Honest limits誠實極限 What this scan cannot say這次掃描說不了的事
- Cells, not registers. Driven register outputs (dor*, _pcm_out*) and control signals are outside the storage classes by design; their latches live upstream and are caught there.
- 找的是 cell,不是暫存器。被驅動的暫存器輸出(dor*、_pcm_out*)與控制訊號設計上不在儲存類;它們的閂鎖在上游,由上游被抓。
- Races are candidates. Shared support says a same-wave race can happen; whether it fires, and who should win, needs the dynamic step and M3's τ — 1,473 tight candidates is the watch-list, not a bug count.
- 賽跑是候選。

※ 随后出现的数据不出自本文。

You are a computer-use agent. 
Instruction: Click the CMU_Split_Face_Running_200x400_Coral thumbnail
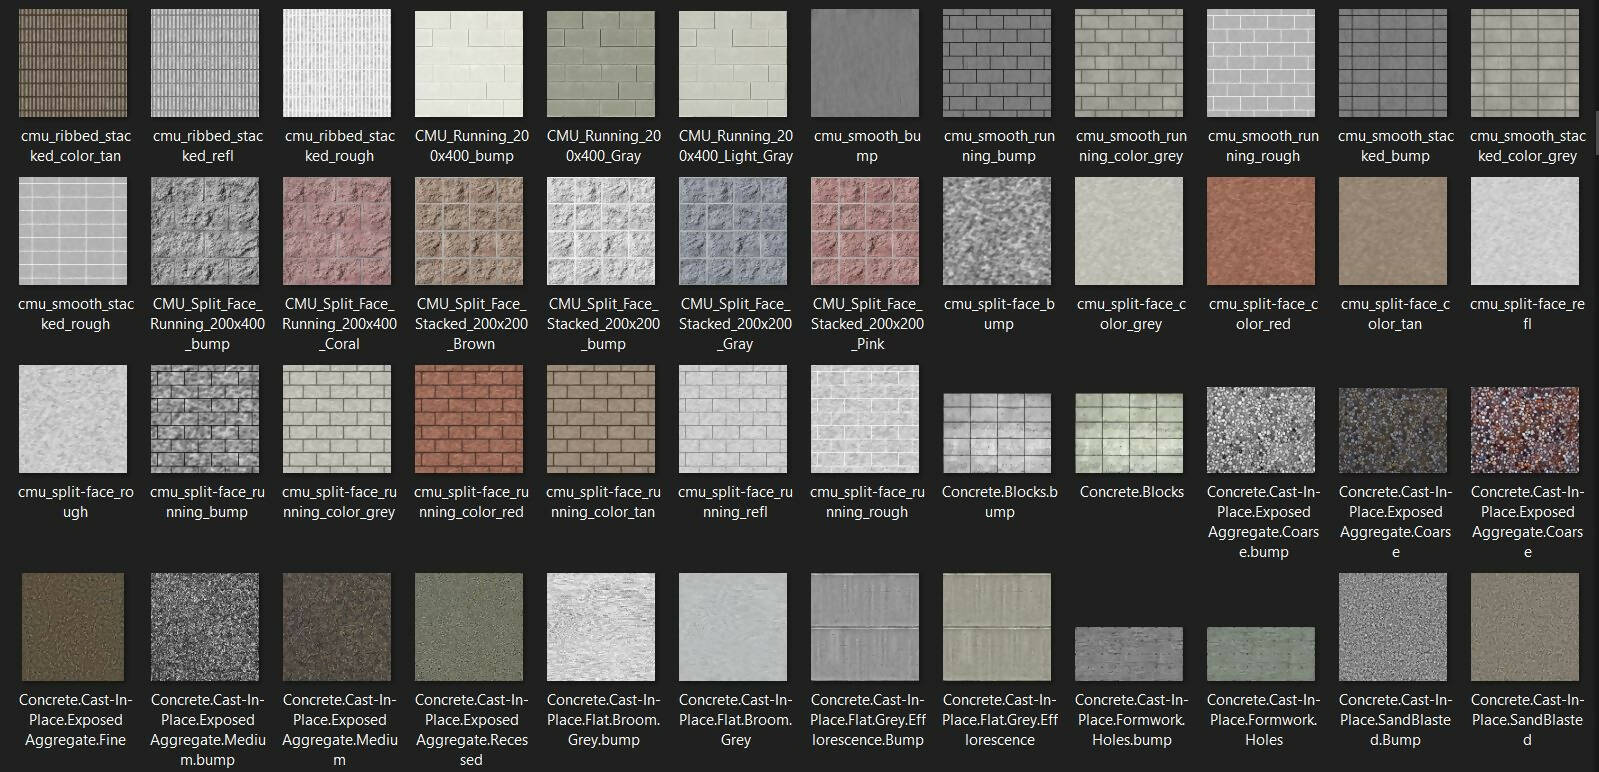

共享支撐說同波賽跑可能發生;會不會開火、誰該贏,要動態步驟和 M3 的 τ —— 1,473 個緊湊候選是監視名單,不是 bug 數。
- Cone depth 2 is a lens, not the truth — deeper triggers exist; the depth trades discrimination against trivial-intersection noise (at depth 3, everything intersects).
- 錐深 2 是鏡頭,不是真相 —— 更深的觸發存在;深度是在鑑別力與平凡交集雜訊之間取捨(深度 3 時萬物相交)。